Rapid assessment of the estimated blood volume lost should be done at the same time as 2 x wide bore (14G) IV canulae are inserted, basic monitoring applied if available i.e. pulse oximeter, non invasive blood pressure, EEG, but do not delay fluid resuscitation indicators of hypovolaemia.
When blood loss is estimated to be less than 30% of the blood volume (up to 2000 ml), IV crystalloid or colloid fluid resuscitation or colloid fluid resuscitation may be adequate. However, when blood loss has reached 50% of blood volume, the mother will almost certainly require a blood transfusion.
Once the diagnosis of major haemorrhage has been made, take 20ml blood for FBC, coagulation screen and cross match blood if possible.
Common pitfall: Normal blood pressure does not exclude major blood loss in the pregnant patient.
The physiologically increased plasma volume and red cell mass in pregnancy means total blood volume is increased up to 40%. Therefore, up to 40% blood volume can be lost (1500-2000ml) before any degree of hypotension is apparent. This is because blood is shunted away from the feto-placental unit (750 ml/minute) to maintain flow to vital organs such as the brain, heart, and kidneys.
Early signs of impending maternal collapse with a normal blood pressure include:
- Tachycardia > 100 bpm
- Fetal distress
- Skin pallor with increased capillary refill time (>2 seconds, or the time it takes to say capillary refill)
- Decreased/absent urine output <30 ml/hr, this is often not apparent in the acute situation.
Sign of life-threatening hypovolaemia i.e > 50% blood volume loss include:
- Mental clouding progressing to unconsciousness
Ensure that all blood sampling is correctly labelled and inform blood bank of the degree of urgency. It is often useful to delegate a team member to this task, and also to assign someone to record all events, with timings.
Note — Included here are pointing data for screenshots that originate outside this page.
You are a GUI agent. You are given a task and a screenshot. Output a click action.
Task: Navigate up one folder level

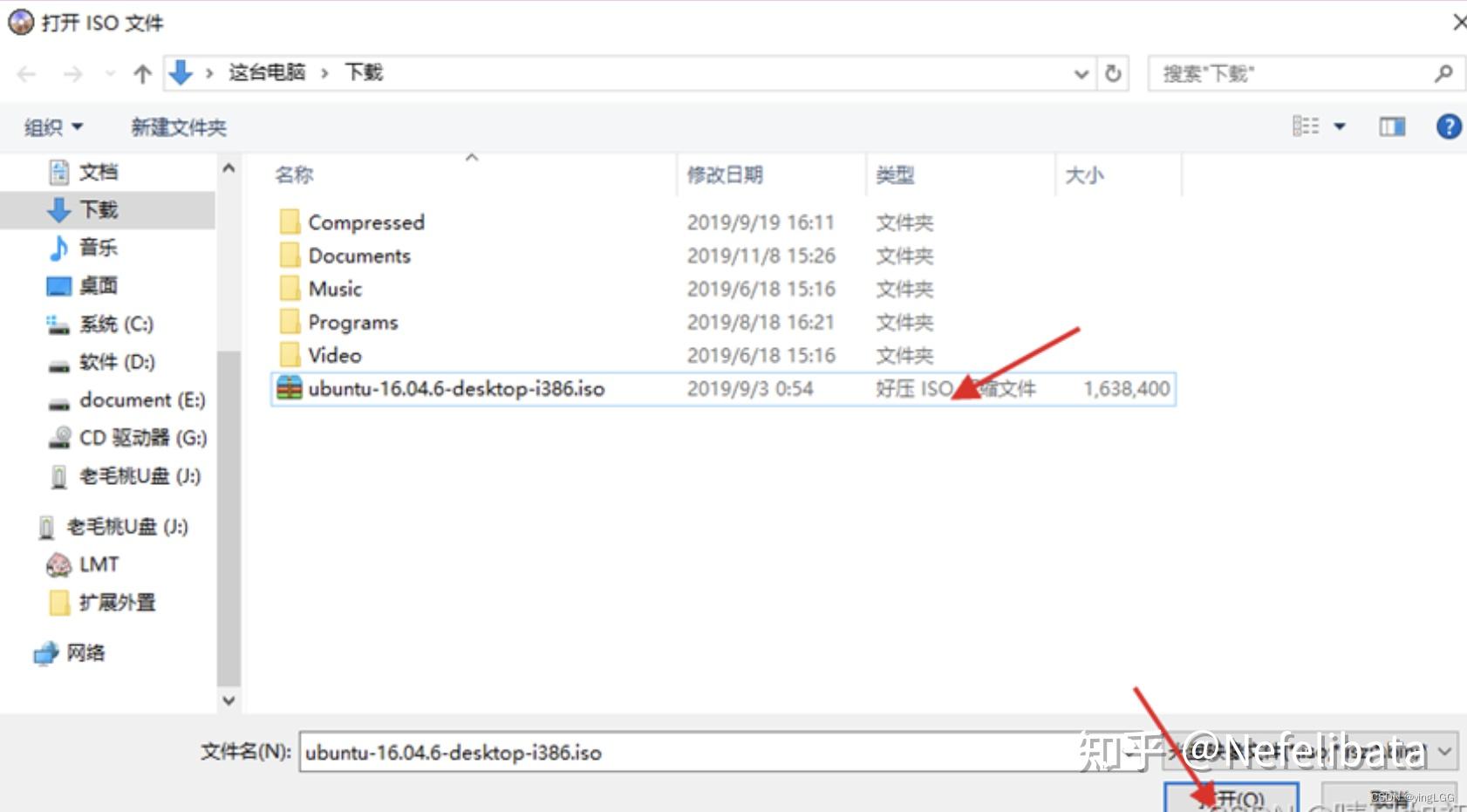coord(141,73)
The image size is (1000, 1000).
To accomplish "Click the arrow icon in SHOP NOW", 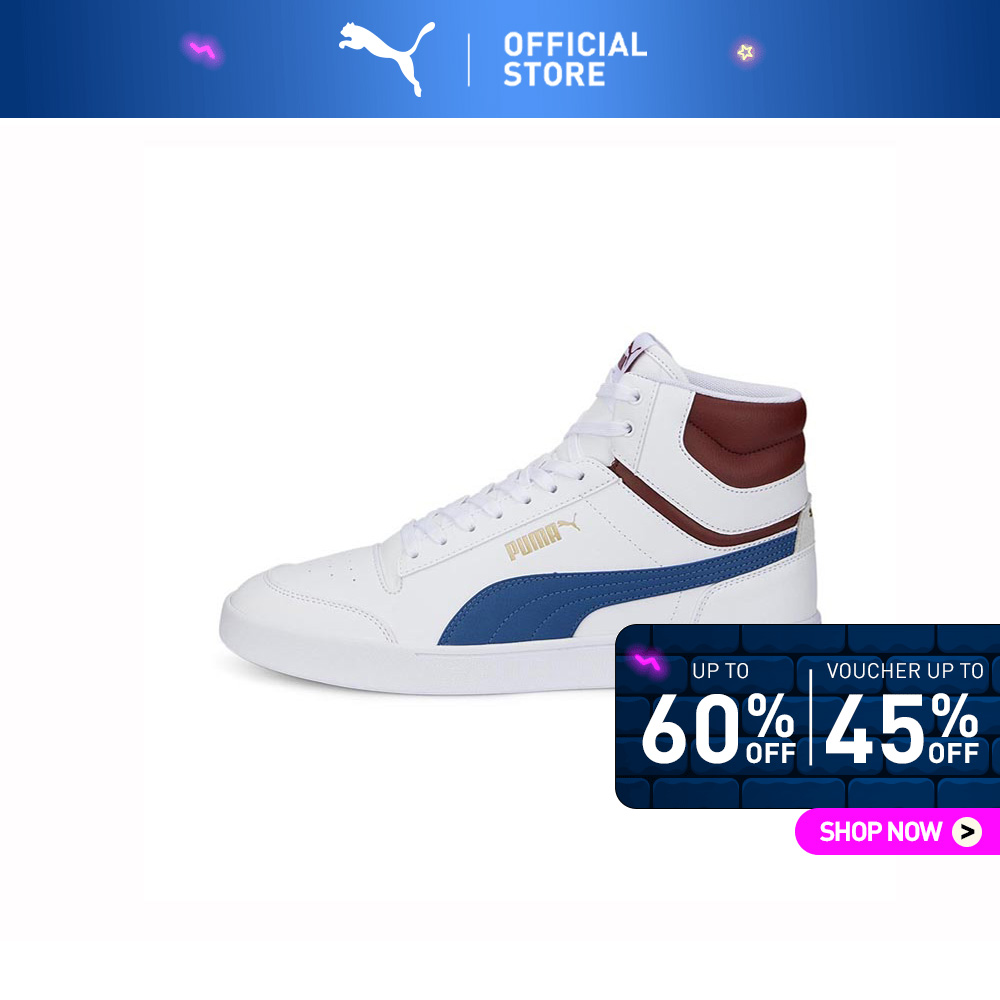I will point(967,832).
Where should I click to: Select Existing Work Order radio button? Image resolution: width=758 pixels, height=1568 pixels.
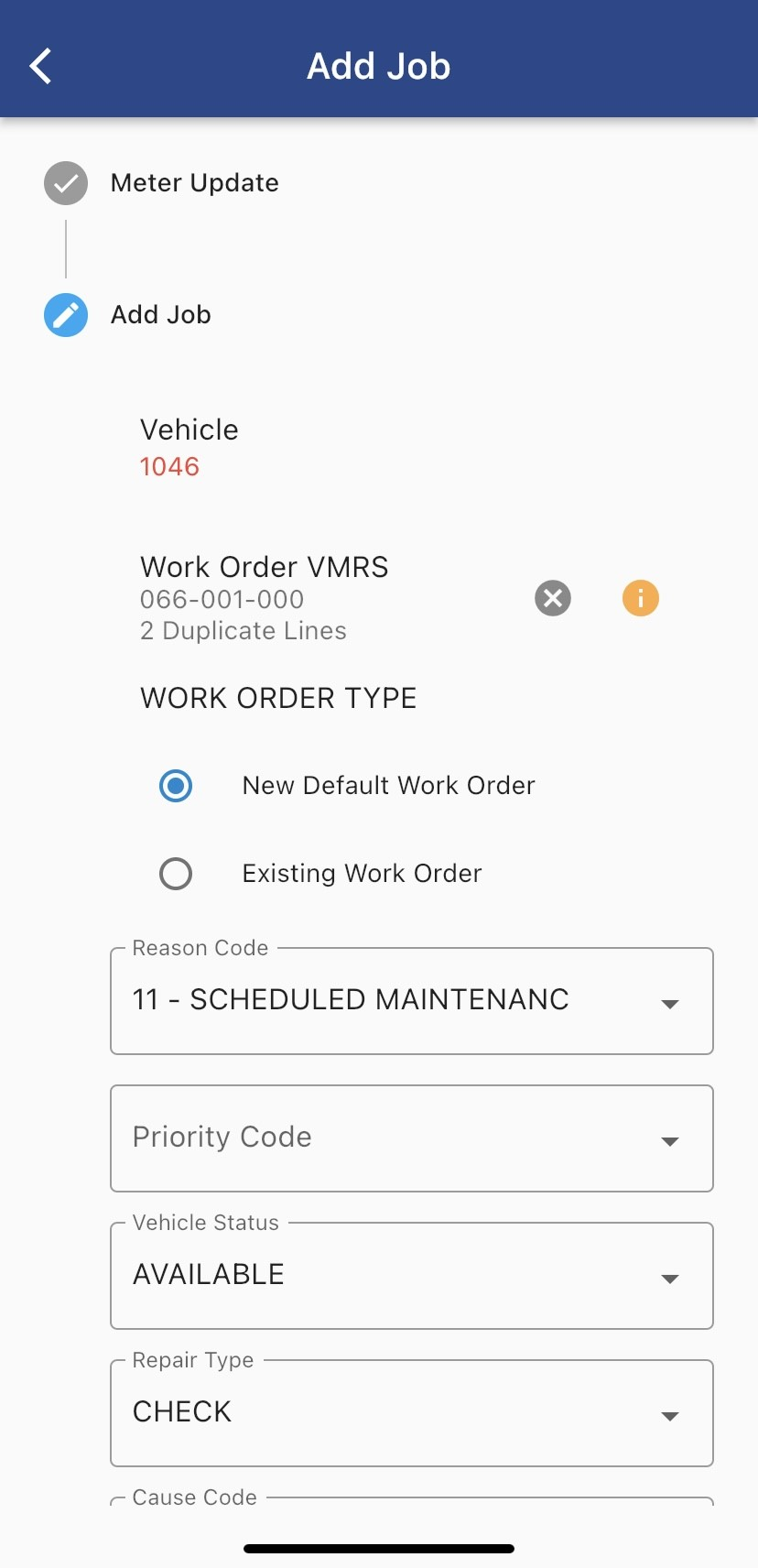click(176, 874)
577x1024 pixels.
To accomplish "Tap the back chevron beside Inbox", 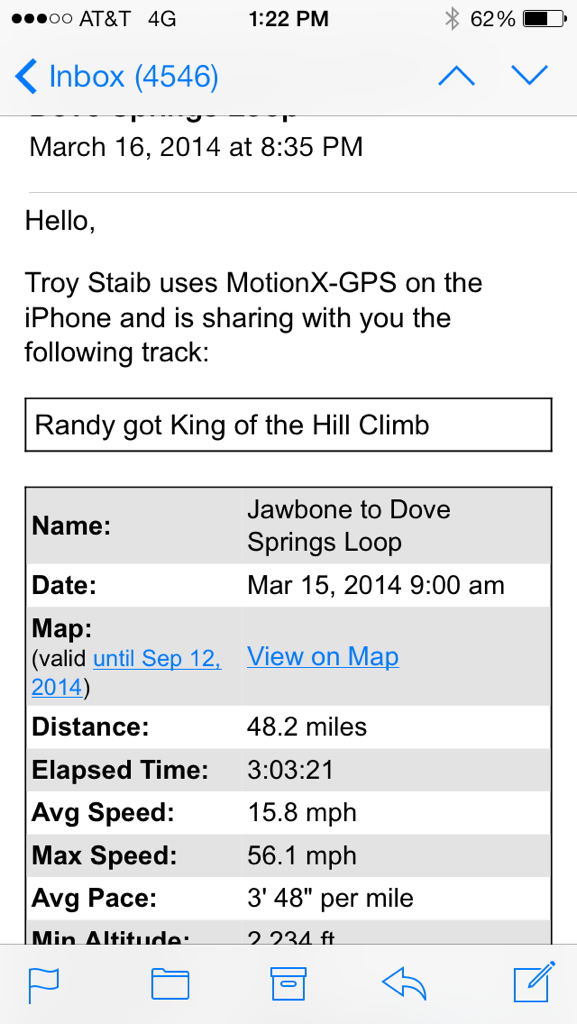I will [27, 76].
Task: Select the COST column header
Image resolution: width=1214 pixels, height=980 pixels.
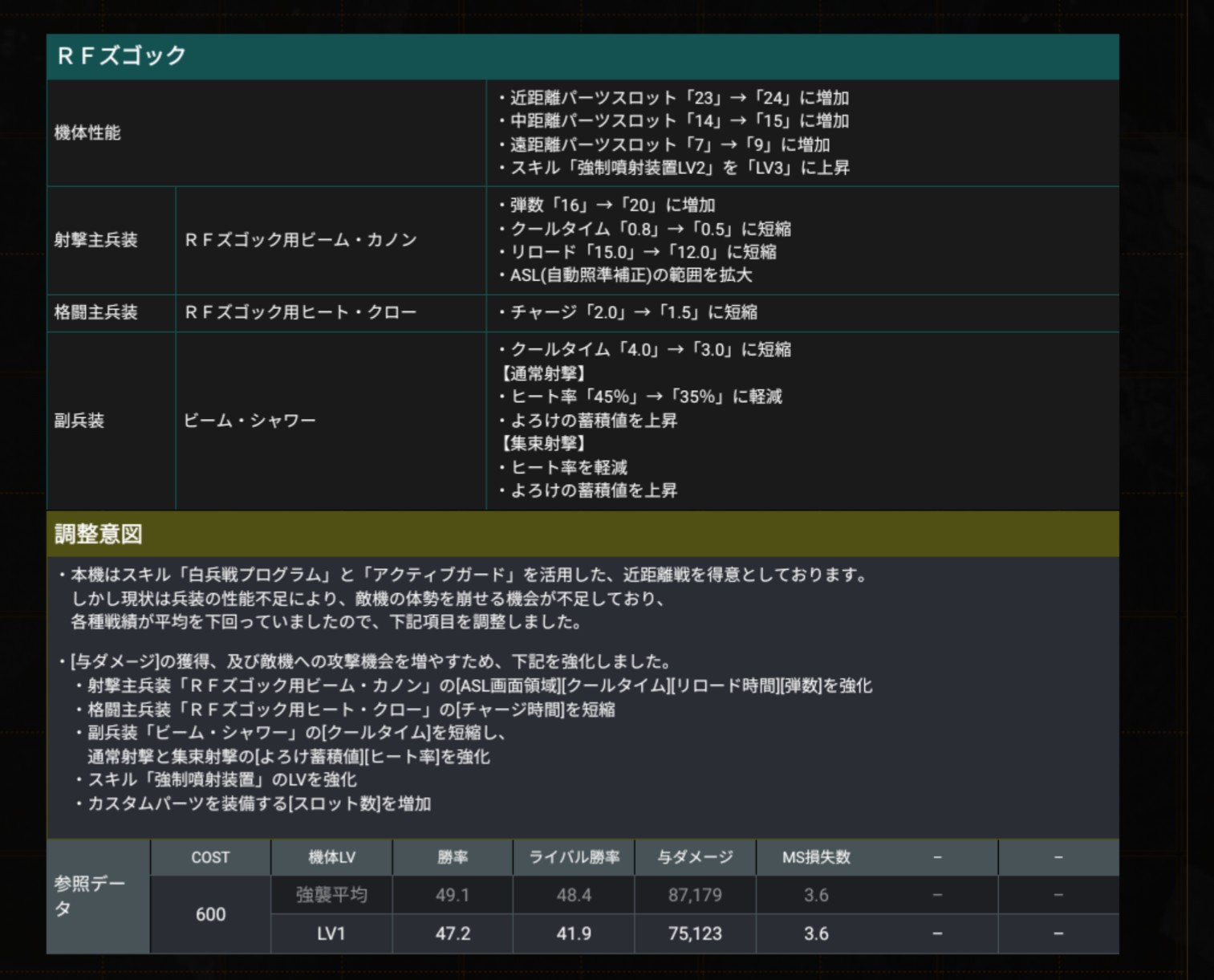Action: click(x=210, y=857)
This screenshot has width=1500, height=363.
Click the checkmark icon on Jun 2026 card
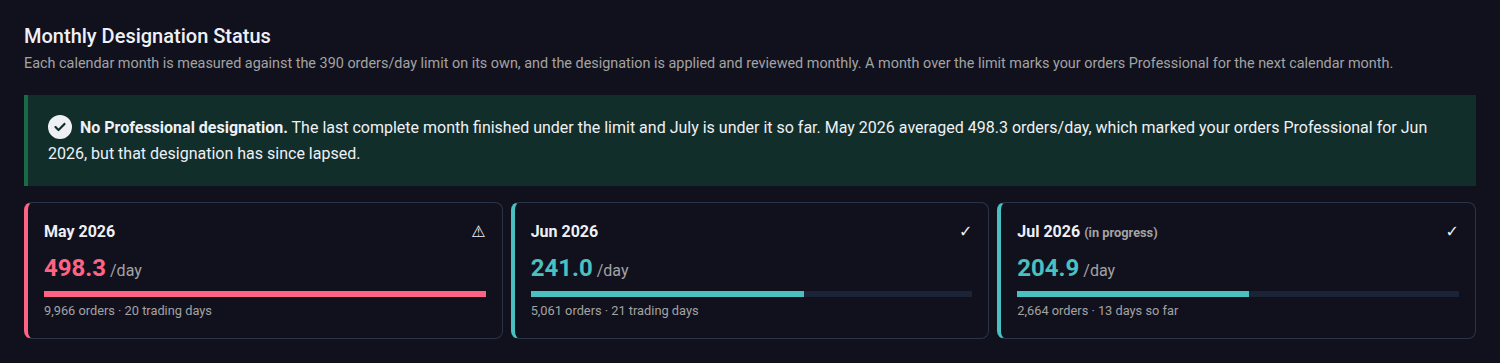coord(965,232)

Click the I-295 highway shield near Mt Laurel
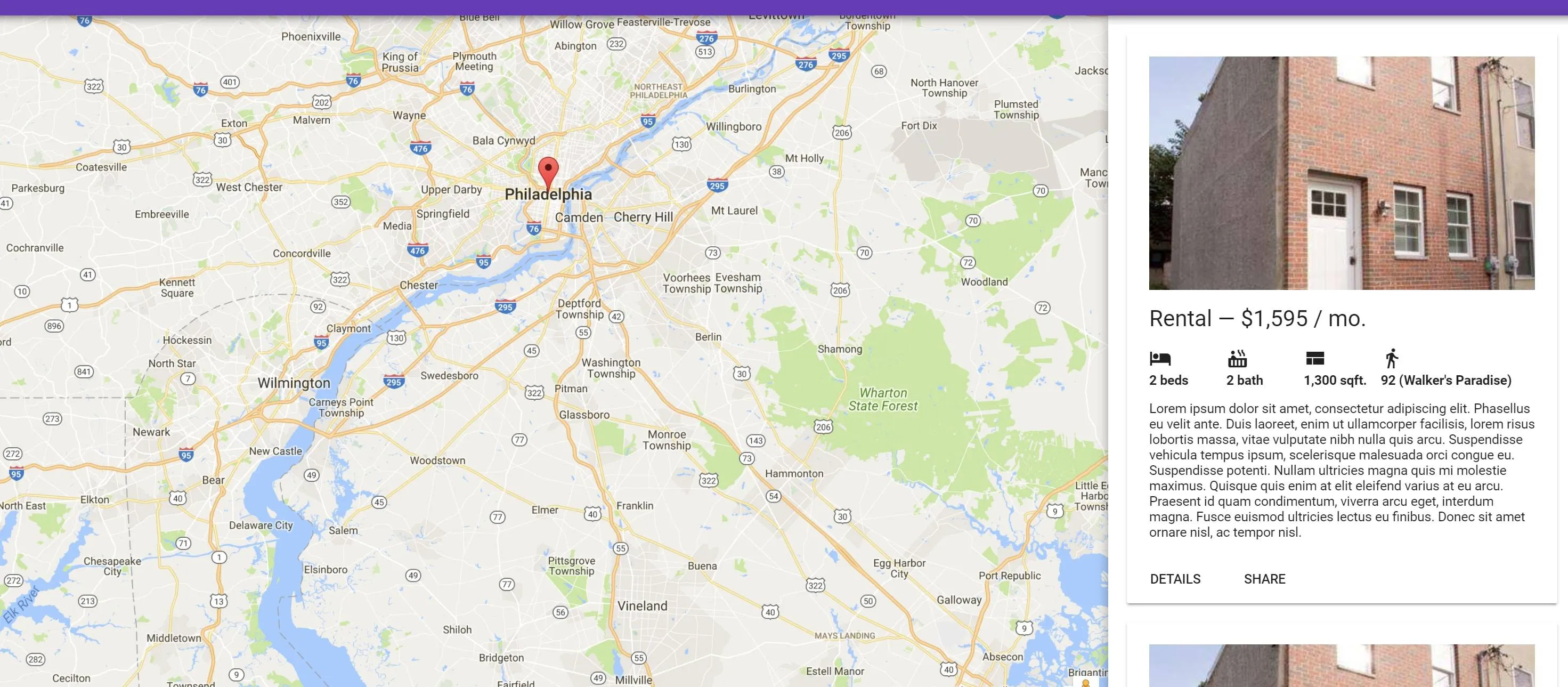click(x=717, y=185)
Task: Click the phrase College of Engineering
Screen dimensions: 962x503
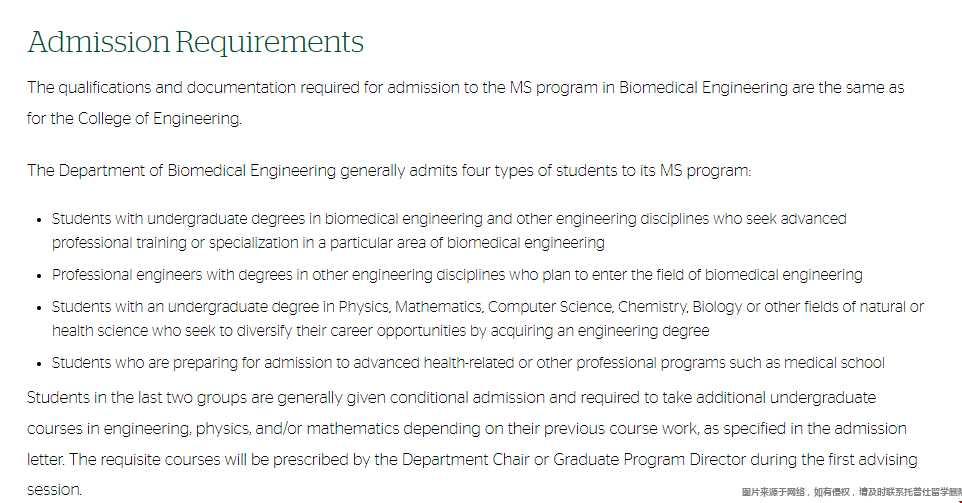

Infuse 2 l of crystalloid (Hartmanns/Normal saline) rapidly and set up a blood warming device and pressure infuser. if available. The patient may need to be transferred to theatre at the same time, and the obstetrician should establish the underlying cause of bleeding and decide on the surgical management plan.
Assess the Response to Initial Volume Replacement
- 15-30% blood loss (750 - 1500ml) will respond to crystalloids alone: tachycardia will improve and remain improved
- 30-40% blood loss (1500 - 2000 ml) will have a transitory response to crystalloids and will require colloid infusion while waiting for cross matched or group specific blood.
- >50% blood loss (>2500 ml) is life-threatening and requires blood transfusion as soon as possible.
The mother will require regular heart rate and blood pressure monitoring. During active bleeding, this should be at 5-minute intervals. If bleeding is extreme, direct arterial monitoring and/or CVP monitoring can provide additional measurements to aid the management of fluid replacement. These additional techniques should only be used if readily available and there is experience with there is experience with their use because insertion can be difficult and cause significance harm. Urine output is a simple and useful guide to successful fluid management. After major blood loss, it may take several hours for normal urine output to be restored (>30 ml/hr) even with adequate fluid management. An in-dewelling urinary catheter will help monitoring. Oxygen saturation gives beat to beat assessment of adequate oxygenation and should be used if possible. It is also a useful aid in the diagnosis of pulmonary oedema, which is common after major blood loss and rapid fluid replacement.